**YOUR GOAL**
Arrange the entries from the line containing "Viewport: 1000px width, 478px height." through the line containing "click(431, 416)" as a numbered list, omitting blank lines. Include only those lines.

**EXERCISE INPUT**
================
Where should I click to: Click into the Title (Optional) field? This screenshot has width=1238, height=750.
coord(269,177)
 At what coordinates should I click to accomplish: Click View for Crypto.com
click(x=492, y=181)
================
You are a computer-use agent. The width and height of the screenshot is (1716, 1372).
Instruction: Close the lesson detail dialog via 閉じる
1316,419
================
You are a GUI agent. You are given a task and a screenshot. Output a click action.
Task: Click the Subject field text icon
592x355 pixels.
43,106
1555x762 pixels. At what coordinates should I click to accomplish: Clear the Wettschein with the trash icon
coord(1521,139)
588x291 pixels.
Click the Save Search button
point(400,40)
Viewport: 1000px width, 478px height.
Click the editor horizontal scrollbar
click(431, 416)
================
**EXERCISE RESULT**
1. Viewport: 1000px width, 478px height.
2. Click the editor horizontal scrollbar
3. click(431, 416)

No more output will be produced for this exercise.